262 Background: Men of African ancestry have higher prostate cancer-specific mortality than men of European ancestry. Socioeconomic and access-to-care factors contribute, but mounting evidence suggests differences in tumor genomics may also play a role. Most prior studies have relied on self-reported race and have evaluated localized and metastatic tumors either in aggregate or in isolation. Whether ancestry-associated genomic differences vary disease stage remains unknown. Methods: We analyzed 3,574 prostate cancer patients with genetically inferred ancestry who underwent matched tumor-normal targeted sequencing via MSK-IMPACT (468 genes). Genetic ancestry was estimated using ADMIXTURE with the 1000 Genomes reference panel; patients were classified as predominantly African (AFR, ≥80% African ancestry; n=291) or European (EUR, ≥80% European ancestry; n=3,283). Somatic mutations, copy-number alterations, gene fusions, and pathogenic germline variants were assessed. Multivariable logistic regression, adjusted for age, Gleason score, and sequencing year, tested for differences by ancestry, stage (localized stage 1-3 vs metastatic stage 4), and ancestry-stage interaction. Results: SPOP mutations demonstrated a significant ancestry-stage interaction (p<0.05), with opposing trends across ancestry groups. In metastatic disease, SPOP alterations were enriched in AFR tumors (OR 1.9; 95% CI, 1.1-3.1) but depleted in EUR tumors (OR 0.7; 95% CI, 0.5-0.9), despite comparable prevalence in localized tumors (AFR 11% vs EUR 10%). ERG fusions were substantially less frequent in AFR tumors overall (localized: 14% vs EUR 50%; metastatic: 24% vs EUR 41%; both p < 0.001).
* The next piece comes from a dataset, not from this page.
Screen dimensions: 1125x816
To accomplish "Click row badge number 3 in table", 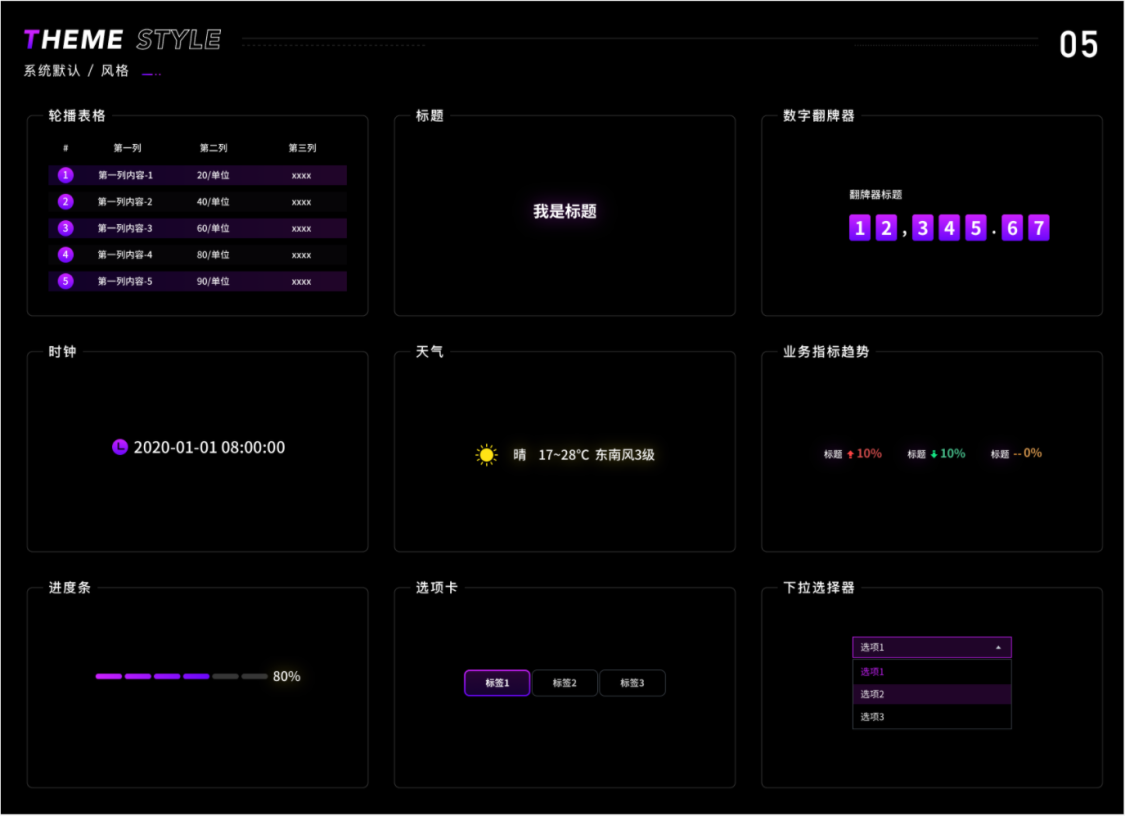I will coord(66,228).
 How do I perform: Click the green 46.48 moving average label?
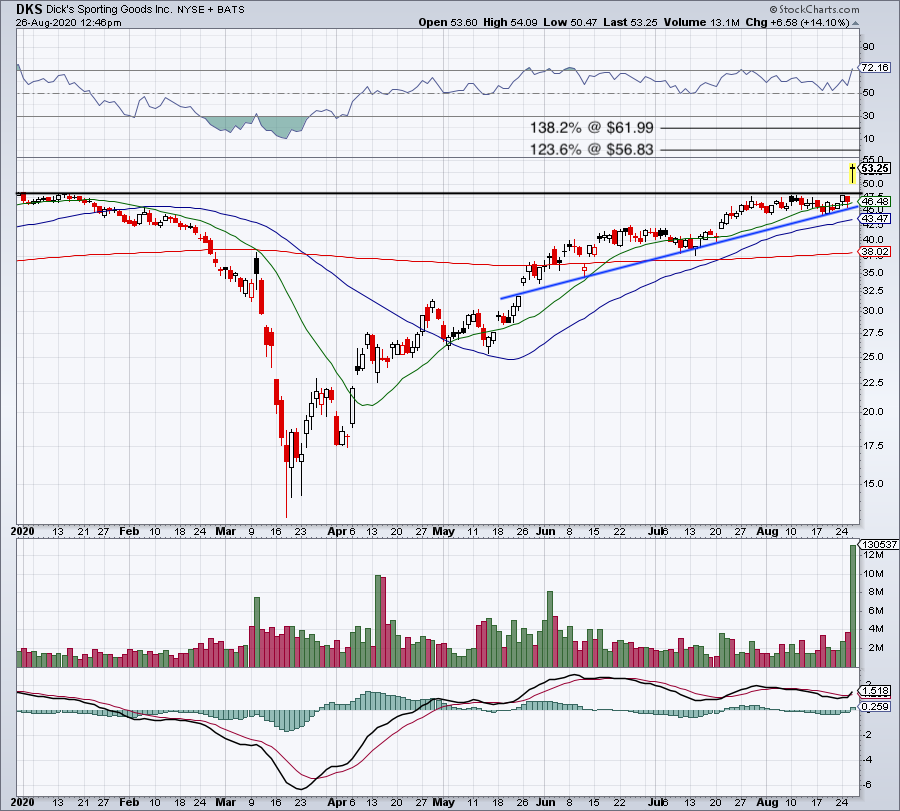tap(875, 201)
MYC amplification was more common in AFR metastatic tumors (23% vs 15% in EUR; p = 0.01), whereas frequencies in localized disease were similar (13% vs 11%). BRAF mutations were enriched in localized AFR tumors (4% vs 1% in EUR; p = 0.03) but not in metastatic cases. BRCA2 and other DNA repair gene alterations showed no significant differences by ancestry in either stage category. Conclusions: Prostate cancer genomic profiles differ by genetic ancestry, with some differences modulated by disease stage. The novel SPOP ancestry-stage interaction suggests distinct molecular progression pathways in AFR vs EUR men. Many actionable alterations occur at similar rates across ancestries, supporting equitable genomic testing and precision therapy access.